Photo by Michael Kelly Ron Warner and Isaac Warner unpack one of five monitors the Marietta High School esports team won in its first year of organization. Isaac, who founded the team earlier this year, said the equipment won in a national contest should help the team’s performance.

MARIETTA — Under the organizing power of Isaac Warner and the coaching of his father, Ron Warner, the Marietta High School esports team, MHS Esports, recruited 15 members in a few months, won a national contest and finished 26th out of 92 schools in an Eastern Time Zone league in playing Overwatch.

“This is going to help a lot,” Isaac Warner said, unpacking one of five new monitors in the principal’s office this week. “Better refresh rate and fidelity.”

The monitors were part of a package of peripherals that also included mice and keyboards won by the team in a national contest mounted by the Tilley clothing company, best known for its hats.

“They ran a competitive game within their app, with solo and school competitions, sort of a zombie-killing game,” Isaac said. “The top 10 schools that killed the most zombies won these prizes.”

Killing those zombies is going to help the team move forward in its other endeavors, which include sharpening its game in the team sports Overwatch and CS:GO.

Overwatch is a typical multi-player team esport, in which six players choose from three categories of roles and work together to overcome the opposing team.

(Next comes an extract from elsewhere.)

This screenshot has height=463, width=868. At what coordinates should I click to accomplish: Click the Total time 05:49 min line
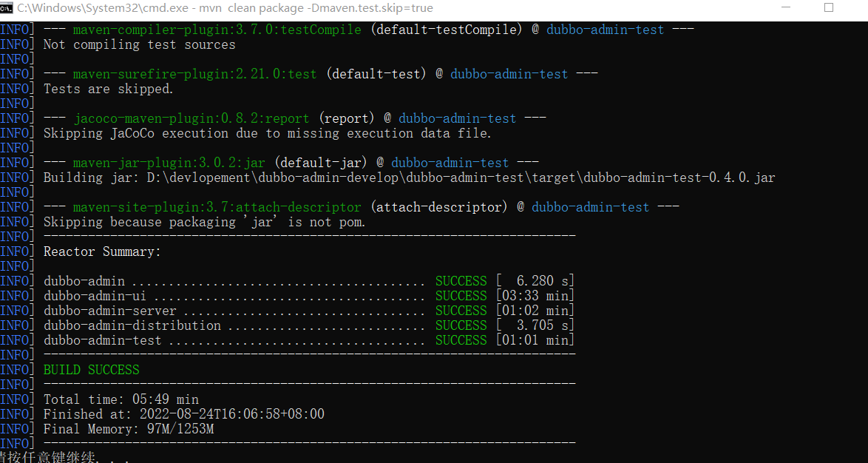(121, 399)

CS:GO — which stands for Counter Strike: Global Offensive — is another such game. The MHS team has developed proficiency at both, and in the Overwatch league finished 26th out of 92 schools this year, Isaac said.

“Most of the games are team-based, and the players develop teamwork skills, learning how to rely on each other, with different roles for each player. It’s mounted on our ability to work together, it’s team-oriented, and adaptability is crucial,” he said. “As we progress, we’ll see if we can move on to the national qualifiers. The prizes can include scholarships, equipment and facilities.”

The games take place weekly during two eight-week seasons, he said, and like athletic contests start at a specific time. The games can take from half an hour to 90 minutes.

“These new monitors and peripherals will help us build endurance,” he said.

The team is now seeking the core of their playing platform: gaming-level computers.

“Now that the team is established, we’re writing grant applications, looking for sponsors,” he said. “We’re also trying to recruit more players.”

Many of the prospective players need to fit the gaming times into schedules already crowded with other after-school activities, including athletics, he said.

Ron Warner, who also has served as assistant basketball coach, said the team is on track for success.

“These teams and students did a quality job, participating on a weekly basis. The goal is to have this facility so the players can practice and improve their soft skills, like critical thinking and camaraderie,” he said.

Marietta High School principal Chad Rinard sees merit in the project.

“Isaac has really been passionate about this, he even got his dad to coach the team,” Rinard said. “Like other sports, there’s a minimum GPA the student needs to maintain, and that creates an incentive for some of the students to do better. Our goal is to create a room that can be used as an esports arena.

“It’s another way to reach kids, for them to learn to collaborate with a group, and it’s another thing that they can look forward to doing at the end of the day,” he said.